Lesson 5: Design the System to Meet User Expectations
Even with a straightforward architecture, the LinkedIn team found that their system was still slower than they wanted. Every time you make a user wait, you risk them getting bored and moving on, especially with the lower stakes conversations planned for this feature.
So, even though they couldn’t make the GenAI systems run faster, they took some steps to make them feel faster:
- Rather than show the result all at once, they showed as much as they could, as soon as it was available.
- When the LLM asked for outside information, the system grabbed it immediately, even if the LLM wasn’t done with it’s output.
- They focused on improving objective performance metrics where possible – specifically Time to First Token (TTFT) and Time Between Tokens (TBT).

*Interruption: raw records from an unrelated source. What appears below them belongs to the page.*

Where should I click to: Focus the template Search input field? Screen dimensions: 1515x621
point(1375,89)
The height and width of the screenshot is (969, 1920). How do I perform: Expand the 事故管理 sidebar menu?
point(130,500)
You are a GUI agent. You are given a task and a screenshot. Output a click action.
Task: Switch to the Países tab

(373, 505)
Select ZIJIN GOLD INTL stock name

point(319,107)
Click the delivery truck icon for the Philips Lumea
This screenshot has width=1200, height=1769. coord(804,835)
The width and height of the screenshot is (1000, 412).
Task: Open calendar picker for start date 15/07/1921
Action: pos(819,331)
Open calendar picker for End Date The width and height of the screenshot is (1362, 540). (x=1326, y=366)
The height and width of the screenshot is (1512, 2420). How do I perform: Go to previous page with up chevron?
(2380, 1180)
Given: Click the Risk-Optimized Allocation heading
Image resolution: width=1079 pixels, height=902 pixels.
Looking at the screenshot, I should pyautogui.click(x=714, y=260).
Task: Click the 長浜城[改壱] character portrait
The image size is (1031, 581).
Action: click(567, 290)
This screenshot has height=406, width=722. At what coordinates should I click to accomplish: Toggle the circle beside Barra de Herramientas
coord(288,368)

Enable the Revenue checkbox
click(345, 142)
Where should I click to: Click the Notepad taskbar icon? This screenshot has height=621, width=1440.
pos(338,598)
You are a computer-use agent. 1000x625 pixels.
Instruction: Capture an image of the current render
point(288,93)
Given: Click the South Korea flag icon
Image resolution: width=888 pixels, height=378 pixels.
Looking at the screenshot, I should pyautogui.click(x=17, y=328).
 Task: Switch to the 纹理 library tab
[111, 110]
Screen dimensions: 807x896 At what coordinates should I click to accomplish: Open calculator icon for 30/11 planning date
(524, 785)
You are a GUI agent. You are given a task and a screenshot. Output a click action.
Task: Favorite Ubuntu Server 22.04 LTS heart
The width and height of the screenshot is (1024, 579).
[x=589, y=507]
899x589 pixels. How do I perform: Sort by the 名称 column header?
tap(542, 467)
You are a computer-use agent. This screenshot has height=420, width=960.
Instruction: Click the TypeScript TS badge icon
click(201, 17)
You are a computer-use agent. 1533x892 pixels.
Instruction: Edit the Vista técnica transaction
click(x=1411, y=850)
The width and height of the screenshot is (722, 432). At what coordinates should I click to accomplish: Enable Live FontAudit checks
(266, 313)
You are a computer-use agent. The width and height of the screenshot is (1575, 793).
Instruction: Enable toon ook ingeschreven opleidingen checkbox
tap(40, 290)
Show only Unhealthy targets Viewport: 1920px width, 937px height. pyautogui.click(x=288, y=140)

GenAI will become faster with time from both hardware and software improvements. (For instance, Groq, a company using custom AI hardware to run LLM’s, already generates responses 10x-100x faster than ChatGPT!) Eventually latency will become less of an issue, and engineering teams will be able to focus on quality instead of speed. Until then, though, response speed and system complexity must be kept top-of-mind at all times.
LinkedIn, Generative AI, and the Future of User Experience
LinkedIn has over 18,000 employees – they have resources to spare when it comes to developing new features. Not every company has this level of resourcing – or needs it, depending on what they’re trying to accomplish.
Regardless, the lessons learned by LinkedIn are commonplace among all companies using Generative AI to enhance the user experience today. As the technology gets faster, more reliable, and more mature, many of these challenges will become easier, but will likely not fully disappear. Congrats to the LinkedIn team for effectively working through these challenges, and many thanks to them for sharing their learnings with the rest of us.